Senate Democrats unveil plans for tax hike on multinational corporations

Photo by Yuri Gripas/UPI

April 6 (UPI) — A group of Senate Democrats pitched a plan Monday to increase taxes on U.S.-based multinational corporations.

The framework introduced by Senate finance committee Chairman Sen. Ron Wyden, D-Ore., and committee members Sens.
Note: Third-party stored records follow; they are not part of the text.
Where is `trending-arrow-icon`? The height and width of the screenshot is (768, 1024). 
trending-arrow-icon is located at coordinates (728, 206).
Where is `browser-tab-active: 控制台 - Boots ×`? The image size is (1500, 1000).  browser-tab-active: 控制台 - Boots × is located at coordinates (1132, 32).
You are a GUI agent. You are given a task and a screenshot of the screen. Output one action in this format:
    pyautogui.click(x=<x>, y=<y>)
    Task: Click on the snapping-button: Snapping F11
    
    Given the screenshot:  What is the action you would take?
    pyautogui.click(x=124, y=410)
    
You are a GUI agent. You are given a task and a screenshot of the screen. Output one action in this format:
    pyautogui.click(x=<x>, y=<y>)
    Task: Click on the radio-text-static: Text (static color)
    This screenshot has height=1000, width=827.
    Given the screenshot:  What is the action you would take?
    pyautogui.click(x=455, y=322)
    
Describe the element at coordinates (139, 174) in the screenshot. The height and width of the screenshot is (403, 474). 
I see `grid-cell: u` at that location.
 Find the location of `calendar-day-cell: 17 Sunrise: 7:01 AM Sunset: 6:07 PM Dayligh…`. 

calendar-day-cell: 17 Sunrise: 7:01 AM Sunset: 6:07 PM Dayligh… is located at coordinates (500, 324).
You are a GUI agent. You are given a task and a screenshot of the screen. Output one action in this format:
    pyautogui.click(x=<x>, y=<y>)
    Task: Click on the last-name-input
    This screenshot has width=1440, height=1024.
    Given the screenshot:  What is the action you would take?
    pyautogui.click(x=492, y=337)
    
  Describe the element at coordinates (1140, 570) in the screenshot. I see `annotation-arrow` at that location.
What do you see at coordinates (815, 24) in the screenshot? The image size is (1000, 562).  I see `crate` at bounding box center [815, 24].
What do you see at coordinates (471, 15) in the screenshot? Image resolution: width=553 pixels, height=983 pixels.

Sherrod Brown, D-Ohio, and Mark Warner, D-Va., offers more moderate changes than the proposal put forward by President Joe Biden last week to pay for his $2 trillion infrastructure plan.

“This framework is a first step in allowing us to find novel, creative approaches that fix the problems with the current system and provide long-term certainty for businesses and stability for federal revenues so that we remain globally competitive,” Warner said in a statement.

The senators’ plan would seek to overhaul three taxes introduced by Republicans in their 2017 tax bill.

Like Biden’s plan, the senators seek to repeal the tax exemption provided by the Global Intangible Low-Taxed Income established in the 2017 legislation.

However, while Biden set the rate for the minimum tax at 21% and the corporate tax rate at 28%, the senators’ proposal described it as an “open question” whether the tax rate should equal the U.S. corporate tax rate.

Both proposals call for calculating the minimum tax on a country-by-country basis rather than a global standard as the senators proposed a “high-tax exclusion” that would group income from low-tax countries together and exclude income from countries already taxed at a higher rate.

While Biden’s plan would seek to repeal the Foreign-Derived Intangible Income exception for corporations income related to exports and use the revenue to fund research and development incentives, the senators instead proposed altering the benefits so they do not decrease when companies add tangible assets.

Biden also called for the repeal of the Base Erosion and Anti-Abuse Tax, while the senators proposed creating a new tax bracket to prevent the tax from denying companies domestic tax credits they would otherwise be able to claim.

Treasury Secretary Janet Yellen also said the Biden administration is working with G20 nations to agree to a global minimum corporate tax rate “that can stop the race to the bottom,” during comments in front of the Chicago Council of Global Affairs on Monday.